Exercise: Write out, word for word, every line from the one where "The width and height of the screenshot is (694, 415)." occurs to the final line of the entries, and nothing beyond them.

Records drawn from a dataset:
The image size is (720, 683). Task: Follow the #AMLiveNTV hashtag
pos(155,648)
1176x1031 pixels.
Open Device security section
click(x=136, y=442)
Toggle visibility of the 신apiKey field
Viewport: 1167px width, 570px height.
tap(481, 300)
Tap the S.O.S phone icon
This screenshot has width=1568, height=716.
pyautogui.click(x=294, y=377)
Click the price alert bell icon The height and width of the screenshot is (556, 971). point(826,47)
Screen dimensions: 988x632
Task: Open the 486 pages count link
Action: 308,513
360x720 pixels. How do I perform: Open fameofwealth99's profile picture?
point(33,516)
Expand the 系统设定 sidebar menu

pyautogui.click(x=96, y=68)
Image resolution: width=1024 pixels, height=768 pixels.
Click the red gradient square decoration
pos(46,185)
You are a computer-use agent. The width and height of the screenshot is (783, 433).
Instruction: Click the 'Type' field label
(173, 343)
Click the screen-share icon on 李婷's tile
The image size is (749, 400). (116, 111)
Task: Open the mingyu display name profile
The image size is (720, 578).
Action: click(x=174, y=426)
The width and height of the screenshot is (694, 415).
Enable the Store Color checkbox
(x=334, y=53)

Solution to the problem:
The width and height of the screenshot is (694, 415).
Enable the Store Color checkbox
(x=334, y=53)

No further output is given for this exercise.